--- What to work on ---
Please rewrite everything from the line containing "Select the Zoom magnifier tool" down to the line containing "(x=15, y=404)" in the material below, swapping "magnifier" for "magnifying glass" and leaving all else unchanged. Omit the pictures from your answer.

--- Data for this task ---

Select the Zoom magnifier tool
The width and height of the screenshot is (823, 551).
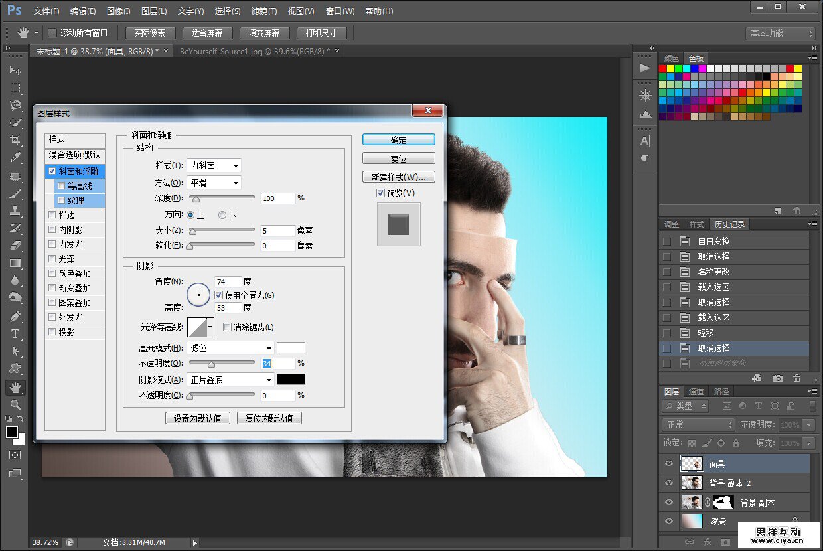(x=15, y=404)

* * *

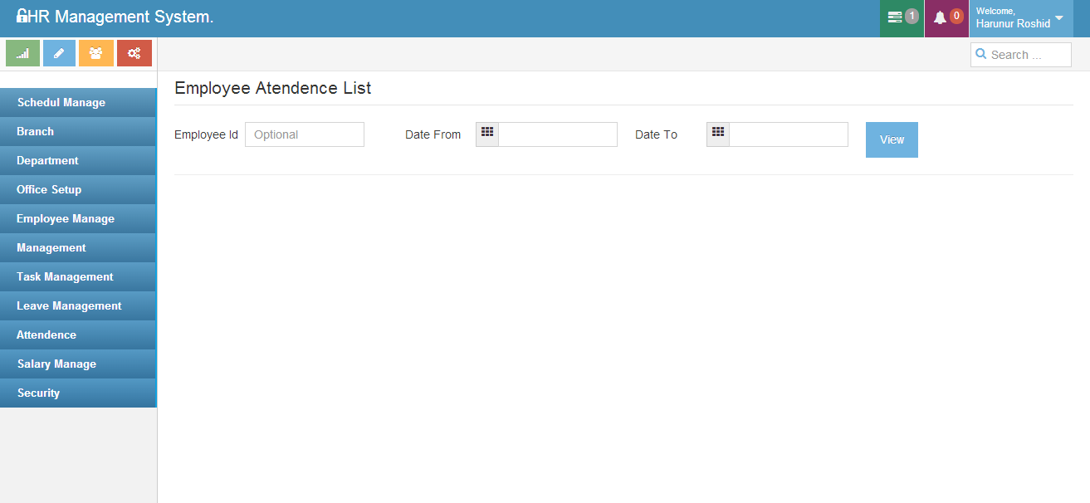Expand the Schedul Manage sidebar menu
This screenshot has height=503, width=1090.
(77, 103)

--- Finished answer ---
Select the Zoom magnifying glass tool
The width and height of the screenshot is (823, 551).
(x=15, y=404)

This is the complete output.